▶ **Your instructions**
Change every "Where should I click to:" in the listing below to "Where do I click to:", and reproduce the rest of the listing unchanged.

[Entries pointing to words and elements]
━━━━━━━━━━━━━━━━━━━━
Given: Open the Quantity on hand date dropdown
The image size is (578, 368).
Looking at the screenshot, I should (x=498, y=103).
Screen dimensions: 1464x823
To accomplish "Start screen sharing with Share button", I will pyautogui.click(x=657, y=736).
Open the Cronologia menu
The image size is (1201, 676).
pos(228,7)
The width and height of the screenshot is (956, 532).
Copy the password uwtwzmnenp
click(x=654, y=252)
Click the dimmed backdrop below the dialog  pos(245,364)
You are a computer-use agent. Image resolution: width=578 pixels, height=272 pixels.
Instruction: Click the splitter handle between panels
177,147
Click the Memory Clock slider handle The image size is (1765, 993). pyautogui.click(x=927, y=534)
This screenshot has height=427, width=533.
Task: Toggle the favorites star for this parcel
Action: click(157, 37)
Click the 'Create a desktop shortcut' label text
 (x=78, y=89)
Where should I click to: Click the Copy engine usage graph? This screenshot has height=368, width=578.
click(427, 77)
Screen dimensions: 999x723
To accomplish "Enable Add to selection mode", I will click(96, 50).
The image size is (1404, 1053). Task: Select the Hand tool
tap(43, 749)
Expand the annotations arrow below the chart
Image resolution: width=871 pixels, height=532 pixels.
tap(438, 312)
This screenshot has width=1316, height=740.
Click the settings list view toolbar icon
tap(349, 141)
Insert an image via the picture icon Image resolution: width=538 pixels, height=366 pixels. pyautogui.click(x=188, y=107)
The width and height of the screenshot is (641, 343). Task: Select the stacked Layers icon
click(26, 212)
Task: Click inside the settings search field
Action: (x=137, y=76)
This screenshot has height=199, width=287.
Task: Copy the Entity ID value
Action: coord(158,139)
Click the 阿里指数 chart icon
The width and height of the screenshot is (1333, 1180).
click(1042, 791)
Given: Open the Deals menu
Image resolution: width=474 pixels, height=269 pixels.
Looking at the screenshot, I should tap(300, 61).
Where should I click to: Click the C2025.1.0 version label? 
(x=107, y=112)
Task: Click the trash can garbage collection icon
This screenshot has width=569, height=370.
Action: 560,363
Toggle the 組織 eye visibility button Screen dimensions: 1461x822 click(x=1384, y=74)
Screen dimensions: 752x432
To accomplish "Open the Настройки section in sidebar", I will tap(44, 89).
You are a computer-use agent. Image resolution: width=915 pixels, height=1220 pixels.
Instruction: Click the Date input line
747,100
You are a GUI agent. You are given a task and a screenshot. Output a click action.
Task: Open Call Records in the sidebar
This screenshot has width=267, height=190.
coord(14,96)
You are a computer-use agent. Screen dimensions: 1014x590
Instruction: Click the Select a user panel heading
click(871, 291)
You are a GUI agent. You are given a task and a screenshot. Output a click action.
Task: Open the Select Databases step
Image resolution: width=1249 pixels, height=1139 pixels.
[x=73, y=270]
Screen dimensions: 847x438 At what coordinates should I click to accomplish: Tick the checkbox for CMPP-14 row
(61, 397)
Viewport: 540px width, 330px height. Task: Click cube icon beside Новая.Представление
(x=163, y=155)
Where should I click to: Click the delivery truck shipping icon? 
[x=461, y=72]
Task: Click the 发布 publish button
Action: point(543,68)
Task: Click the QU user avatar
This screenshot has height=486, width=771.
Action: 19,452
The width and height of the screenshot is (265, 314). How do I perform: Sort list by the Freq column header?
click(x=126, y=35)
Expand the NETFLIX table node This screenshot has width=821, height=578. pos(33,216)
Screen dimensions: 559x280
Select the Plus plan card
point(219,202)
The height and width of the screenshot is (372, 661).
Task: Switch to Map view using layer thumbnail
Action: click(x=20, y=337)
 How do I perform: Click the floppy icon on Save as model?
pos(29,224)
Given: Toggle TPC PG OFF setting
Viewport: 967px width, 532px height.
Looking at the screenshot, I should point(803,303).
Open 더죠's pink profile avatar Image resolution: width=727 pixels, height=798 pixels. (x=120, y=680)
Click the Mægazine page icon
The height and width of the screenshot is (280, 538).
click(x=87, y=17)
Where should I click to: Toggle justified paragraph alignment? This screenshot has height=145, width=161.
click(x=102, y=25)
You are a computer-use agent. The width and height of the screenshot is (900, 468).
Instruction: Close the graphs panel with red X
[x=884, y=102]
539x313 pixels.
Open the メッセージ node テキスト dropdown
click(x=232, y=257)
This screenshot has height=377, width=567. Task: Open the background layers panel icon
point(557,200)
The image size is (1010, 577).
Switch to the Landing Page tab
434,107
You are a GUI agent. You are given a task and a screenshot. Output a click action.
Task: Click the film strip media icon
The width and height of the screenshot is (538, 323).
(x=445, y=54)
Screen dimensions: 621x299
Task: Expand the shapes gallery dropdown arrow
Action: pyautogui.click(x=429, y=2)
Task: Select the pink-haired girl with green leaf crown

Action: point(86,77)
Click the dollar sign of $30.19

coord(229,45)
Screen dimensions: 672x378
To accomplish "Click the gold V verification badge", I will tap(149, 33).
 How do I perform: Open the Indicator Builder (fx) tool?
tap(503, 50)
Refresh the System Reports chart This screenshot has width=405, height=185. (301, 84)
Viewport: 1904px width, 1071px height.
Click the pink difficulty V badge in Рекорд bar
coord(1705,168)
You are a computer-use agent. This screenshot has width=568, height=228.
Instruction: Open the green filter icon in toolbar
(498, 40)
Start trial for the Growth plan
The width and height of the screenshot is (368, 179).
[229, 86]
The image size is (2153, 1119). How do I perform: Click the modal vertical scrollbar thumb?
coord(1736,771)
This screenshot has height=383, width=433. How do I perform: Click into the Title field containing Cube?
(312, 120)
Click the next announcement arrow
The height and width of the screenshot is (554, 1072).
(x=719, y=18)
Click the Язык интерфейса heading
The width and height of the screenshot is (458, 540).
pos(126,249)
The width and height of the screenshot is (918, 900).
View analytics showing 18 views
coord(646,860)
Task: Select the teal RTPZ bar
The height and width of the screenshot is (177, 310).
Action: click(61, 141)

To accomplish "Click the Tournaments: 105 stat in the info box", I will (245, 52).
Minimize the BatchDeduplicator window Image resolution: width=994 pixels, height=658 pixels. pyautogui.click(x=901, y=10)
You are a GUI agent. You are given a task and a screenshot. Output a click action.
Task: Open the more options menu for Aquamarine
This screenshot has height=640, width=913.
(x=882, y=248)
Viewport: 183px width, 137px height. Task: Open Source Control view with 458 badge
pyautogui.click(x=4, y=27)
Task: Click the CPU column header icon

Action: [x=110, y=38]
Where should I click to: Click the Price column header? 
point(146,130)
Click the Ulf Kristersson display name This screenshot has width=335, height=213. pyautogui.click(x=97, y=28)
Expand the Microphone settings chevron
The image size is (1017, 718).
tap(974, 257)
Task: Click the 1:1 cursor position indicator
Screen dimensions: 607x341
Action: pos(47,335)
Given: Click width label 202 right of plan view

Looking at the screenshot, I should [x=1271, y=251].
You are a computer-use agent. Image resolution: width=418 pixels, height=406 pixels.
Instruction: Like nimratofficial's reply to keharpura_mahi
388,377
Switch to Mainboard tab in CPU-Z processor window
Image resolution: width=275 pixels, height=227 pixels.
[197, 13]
━━━━━━━━━━━━━━━━━━━━
▶ **Output for this exercise**
Given: Open the Quantity on hand date dropdown
The image size is (578, 368).
Looking at the screenshot, I should (x=498, y=103).
Screen dimensions: 1464x823
To accomplish "Start screen sharing with Share button", I will pyautogui.click(x=657, y=736).
Open the Cronologia menu
The image size is (1201, 676).
pos(228,7)
The width and height of the screenshot is (956, 532).
Copy the password uwtwzmnenp
click(x=654, y=252)
Click the dimmed backdrop below the dialog  pos(245,364)
You are a computer-use agent. Image resolution: width=578 pixels, height=272 pixels.
Instruction: Click the splitter handle between panels
177,147
Click the Memory Clock slider handle The image size is (1765, 993). pyautogui.click(x=927, y=534)
This screenshot has height=427, width=533.
Task: Toggle the favorites star for this parcel
Action: click(157, 37)
Click the 'Create a desktop shortcut' label text
 (x=78, y=89)
Where do I click to: Click the Copy engine usage graph? This screenshot has height=368, width=578.
click(427, 77)
Screen dimensions: 999x723
To accomplish "Enable Add to selection mode", I will click(96, 50).
The image size is (1404, 1053). Task: Select the Hand tool
tap(43, 749)
Expand the annotations arrow below the chart
Image resolution: width=871 pixels, height=532 pixels.
tap(438, 312)
This screenshot has width=1316, height=740.
Click the settings list view toolbar icon
tap(349, 141)
Insert an image via the picture icon Image resolution: width=538 pixels, height=366 pixels. pyautogui.click(x=188, y=107)
The width and height of the screenshot is (641, 343). Task: Select the stacked Layers icon
click(26, 212)
Task: Click inside the settings search field
Action: (x=137, y=76)
This screenshot has height=199, width=287.
Task: Copy the Entity ID value
Action: coord(158,139)
Click the 阿里指数 chart icon
The width and height of the screenshot is (1333, 1180).
click(1042, 791)
Given: Open the Deals menu
Image resolution: width=474 pixels, height=269 pixels.
Looking at the screenshot, I should tap(300, 61).
Where do I click to: Click the C2025.1.0 version label? 
(x=107, y=112)
Task: Click the trash can garbage collection icon
This screenshot has width=569, height=370.
Action: 560,363
Toggle the 組織 eye visibility button Screen dimensions: 1461x822 click(x=1384, y=74)
Screen dimensions: 752x432
To accomplish "Open the Настройки section in sidebar", I will tap(44, 89).
You are a computer-use agent. Image resolution: width=915 pixels, height=1220 pixels.
Instruction: Click the Date input line
747,100
You are a GUI agent. You are given a task and a screenshot. Output a click action.
Task: Open Call Records in the sidebar
This screenshot has width=267, height=190.
coord(14,96)
You are a computer-use agent. Screen dimensions: 1014x590
Instruction: Click the Select a user panel heading
click(871, 291)
You are a GUI agent. You are given a task and a screenshot. Output a click action.
Task: Open the Select Databases step
Image resolution: width=1249 pixels, height=1139 pixels.
[x=73, y=270]
Screen dimensions: 847x438 At what coordinates should I click to accomplish: Tick the checkbox for CMPP-14 row
(61, 397)
Viewport: 540px width, 330px height. Task: Click cube icon beside Новая.Представление
(x=163, y=155)
Where do I click to: Click the delivery truck shipping icon? 
[x=461, y=72]
Task: Click the 发布 publish button
Action: point(543,68)
Task: Click the QU user avatar
This screenshot has height=486, width=771.
Action: 19,452
The width and height of the screenshot is (265, 314). How do I perform: Sort list by the Freq column header?
click(x=126, y=35)
Expand the NETFLIX table node This screenshot has width=821, height=578. pos(33,216)
Screen dimensions: 559x280
Select the Plus plan card
point(219,202)
The height and width of the screenshot is (372, 661).
Task: Switch to Map view using layer thumbnail
Action: click(x=20, y=337)
 How do I perform: Click the floppy icon on Save as model?
pos(29,224)
Given: Toggle TPC PG OFF setting
Viewport: 967px width, 532px height.
Looking at the screenshot, I should point(803,303).
Open 더죠's pink profile avatar Image resolution: width=727 pixels, height=798 pixels. (x=120, y=680)
Click the Mægazine page icon
The height and width of the screenshot is (280, 538).
click(x=87, y=17)
Where do I click to: Toggle justified paragraph alignment? This screenshot has height=145, width=161.
click(x=102, y=25)
You are a computer-use agent. The width and height of the screenshot is (900, 468).
Instruction: Close the graphs panel with red X
[x=884, y=102]
539x313 pixels.
Open the メッセージ node テキスト dropdown
click(x=232, y=257)
This screenshot has height=377, width=567. Task: Open the background layers panel icon
point(557,200)
The image size is (1010, 577).
Switch to the Landing Page tab
434,107
You are a GUI agent. You are given a task and a screenshot. Output a click action.
Task: Click the film strip media icon
The width and height of the screenshot is (538, 323).
(x=445, y=54)
Screen dimensions: 621x299
Task: Expand the shapes gallery dropdown arrow
Action: pyautogui.click(x=429, y=2)
Task: Select the pink-haired girl with green leaf crown

Action: point(86,77)
Click the dollar sign of $30.19

coord(229,45)
Screen dimensions: 672x378
To accomplish "Click the gold V verification badge", I will tap(149, 33).
 How do I perform: Open the Indicator Builder (fx) tool?
tap(503, 50)
Refresh the System Reports chart This screenshot has width=405, height=185. (301, 84)
Viewport: 1904px width, 1071px height.
Click the pink difficulty V badge in Рекорд bar
coord(1705,168)
You are a computer-use agent. This screenshot has width=568, height=228.
Instruction: Open the green filter icon in toolbar
(498, 40)
Start trial for the Growth plan
The width and height of the screenshot is (368, 179).
[229, 86]
The image size is (2153, 1119). How do I perform: Click the modal vertical scrollbar thumb?
coord(1736,771)
This screenshot has height=383, width=433. How do I perform: Click into the Title field containing Cube?
(312, 120)
Click the next announcement arrow
The height and width of the screenshot is (554, 1072).
(x=719, y=18)
Click the Язык интерфейса heading
The width and height of the screenshot is (458, 540).
pos(126,249)
The width and height of the screenshot is (918, 900).
View analytics showing 18 views
coord(646,860)
Task: Select the teal RTPZ bar
The height and width of the screenshot is (177, 310).
Action: click(61, 141)

To accomplish "Click the Tournaments: 105 stat in the info box", I will (245, 52).
Minimize the BatchDeduplicator window Image resolution: width=994 pixels, height=658 pixels. pyautogui.click(x=901, y=10)
You are a GUI agent. You are given a task and a screenshot. Output a click action.
Task: Open the more options menu for Aquamarine
This screenshot has height=640, width=913.
(x=882, y=248)
Viewport: 183px width, 137px height. Task: Open Source Control view with 458 badge
pyautogui.click(x=4, y=27)
Task: Click the CPU column header icon

Action: [x=110, y=38]
Where do I click to: Click the Price column header? 
point(146,130)
Click the Ulf Kristersson display name This screenshot has width=335, height=213. pyautogui.click(x=97, y=28)
Expand the Microphone settings chevron
The image size is (1017, 718).
tap(974, 257)
Task: Click the 1:1 cursor position indicator
Screen dimensions: 607x341
Action: pos(47,335)
Given: Click width label 202 right of plan view

Looking at the screenshot, I should [x=1271, y=251].
You are a computer-use agent. Image resolution: width=418 pixels, height=406 pixels.
Instruction: Like nimratofficial's reply to keharpura_mahi
388,377
Switch to Mainboard tab in CPU-Z processor window
Image resolution: width=275 pixels, height=227 pixels.
[197, 13]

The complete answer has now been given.